Si on revient à ces 24 noubas et que chacune d'elle correspond à une heure précise de la journée, et que douze noubas furent perdues, je peux vous dire que rien n'a été prouvé. Pour l'instant ce que je dis, c'est que c'est une belle légende. Mais tant que ce n'est pas prouvé et qu'il n'y a aucune trace de ces douze noubas égarées, je préfère qu'on s'intéresse à celles qui existent.

 

Bien que vous soyez l'interprète de la nouba et que vous essayez de rassembler ce patrimoine, le maître de l'andalou Ahmed Serri s'est consacré à cela aussi, qu'en pensez-vous ?

Je dois vous signaler que je ne me compare pas à Sid Ahmed Serri qui est incontestablement le maître de l'école d'Alger.
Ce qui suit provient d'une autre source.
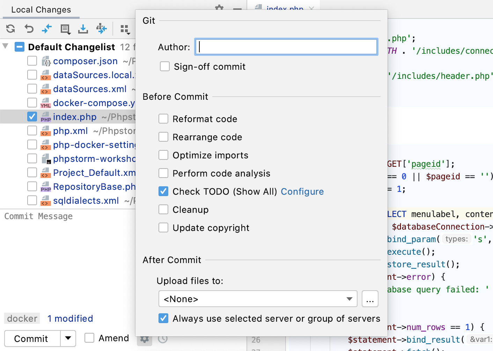
Task: Enable the Sign-off commit checkbox
Action: coord(165,66)
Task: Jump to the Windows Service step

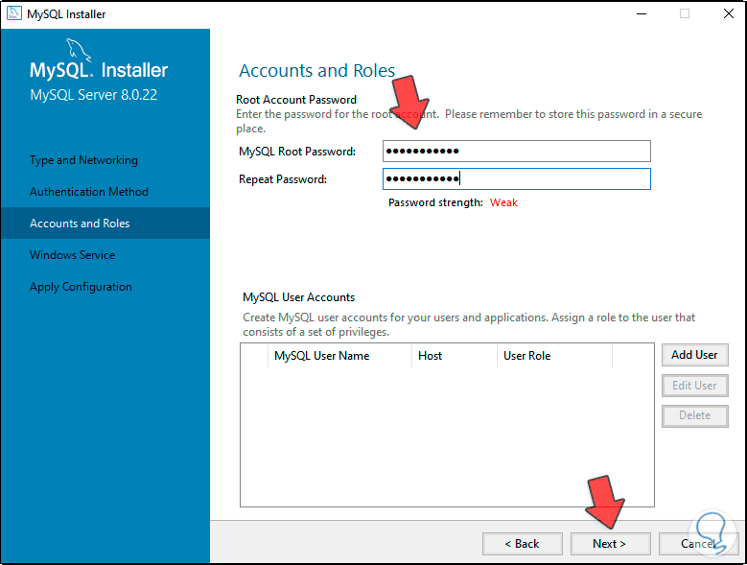Action: 72,255
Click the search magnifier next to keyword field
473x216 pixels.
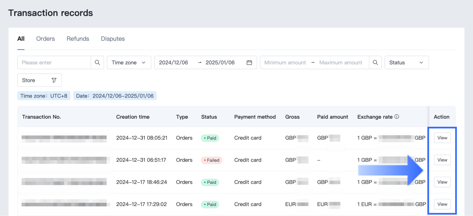click(x=97, y=63)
D'ailleurs moi, ce qui m'étonne toujours, c'est quand j'écoute la radio ou je lis des articles dans les journaux où on parle de maître ou de spécialiste, je dois dire que les maîtres se comptent sur les doigts d'une main en Algérie. Il faut préciser que nous avons un maître pour l'école d'Alger c'est Sid Ahmed Serri, mais pour les autres, ce sont des interprètes.

Le maître, c'est un grand mot, c'est toute une carrière, une vie. Parfois, cette vie ne suffit pas vraiment pour avoir ce titre de maître. Un maître c'est aussi avoir le patrimoine complet. En dehors de Sid Ahmed Serri, personne ne peut se prévaloir d'un tel attribut. Je trouve qu'il a fait un bon travail qui servira à toutes les générations qui viendront après nous. Alors si un maître ne fait pas cela, comment on peut lui donner ce titre ? Un maître doit aussi avoir des disciples à qui il transmet son patrimoine. Sur cette question, je ne me comparerais pas à lui.
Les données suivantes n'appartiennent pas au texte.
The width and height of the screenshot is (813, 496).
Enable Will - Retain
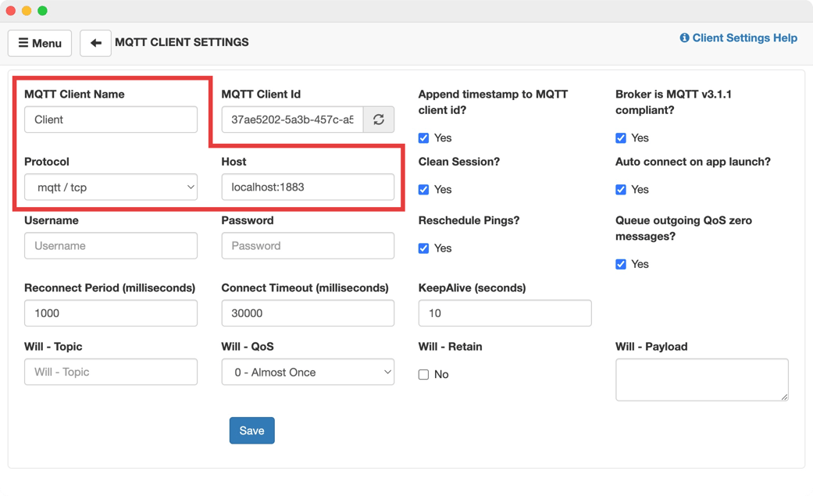(423, 374)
Tout ce que j'ai fait, c'est de veiller à enregistrer un maximum de noubas. Ce que j'ai fait demeure dérisoire par rapport à ce qui existe dans ce patrimoine. Ce n'est même pas la moitié de ce qui existe. Mais je continue à travailler quand il y a possibilité d'aller voir des associations qui existent à Alger ou à l'intérieur du pays, d'être en contact avec eux, de leur parler, de leur transmettre des choses et de leur dire que je suis toujours là.

 

Vous avez déjà fait cela ?

Oui, j'ai rendu visite aux Rossignols d'Alger qui sont à Cheraga. Je suis allée à Mostaganem où j'ai travaillé avec l'association Ibn Badja, avec la Cordoba d'Alger, les Beaux-arts d'Alger, donc dès que l'occasion se présente, je leur rends visite pour parler aux jeunes, essayer de leur dire que c'est eux la relève, leur transmettre le dépôt de nos maîtres.

 

On dit que ce style de musique est élitiste, qu'en pensez-vous ?

Non pas du tout. C'est vrai que le fait de dire que c'est une musique savante, les gens pensent que c'est une musique élitiste qui a un public restreint. Mon but c'est que le public soit de plus en plus nombreux, que la nouba soit écoutée par tout le monde sans exception. Il ne faut pas admettre des jugements qui tendent à ancrer dans les esprits une telle sentence, que c'est une musique de citadin, de grande ville.

C'est une musique nationale, c'est un patrimoine commun qui appartient à tous les Algériens. Je ne vois pas pourquoi on ne crée pas des associations dans le Sud de l'Algérie, à l'Est, à l'Ouest ou même dans des petites villes pour diffuser cette musique chez les enfants, les jeunes pour leur enseigner le patrimoine algérien. Il faut bien qu'on oublie cette histoire de musique élitiste ou bourgeoise. Je suis personnellement issue d'un milieu modeste. Chaque Algérien doit et a le droit d'accéder à cette musique.

 

Si on parle de votre expérience dans le domaine de l'écriture. Vous êtes à votre deuxième ouvrage, parlez-nous de cela ?

Quand j'ai commencé à enregistrer, au départ, il y a toujours eu un livret pour accompagner le CD pour faire découvrir cette musique surtout en Europe. Après le cinquième album, je me suis dit pourquoi ne pas mettre la traduction en français de la poésie chantée. Je me suis alors approchée de Saâdane Benbabaali qui est professeur de littérature arabe à Paris III et spécialiste du mouwachah andalou, j'ai fait la proposition de traduire les poèmes que je chante dans mes albums. Il a tout de suite dit oui.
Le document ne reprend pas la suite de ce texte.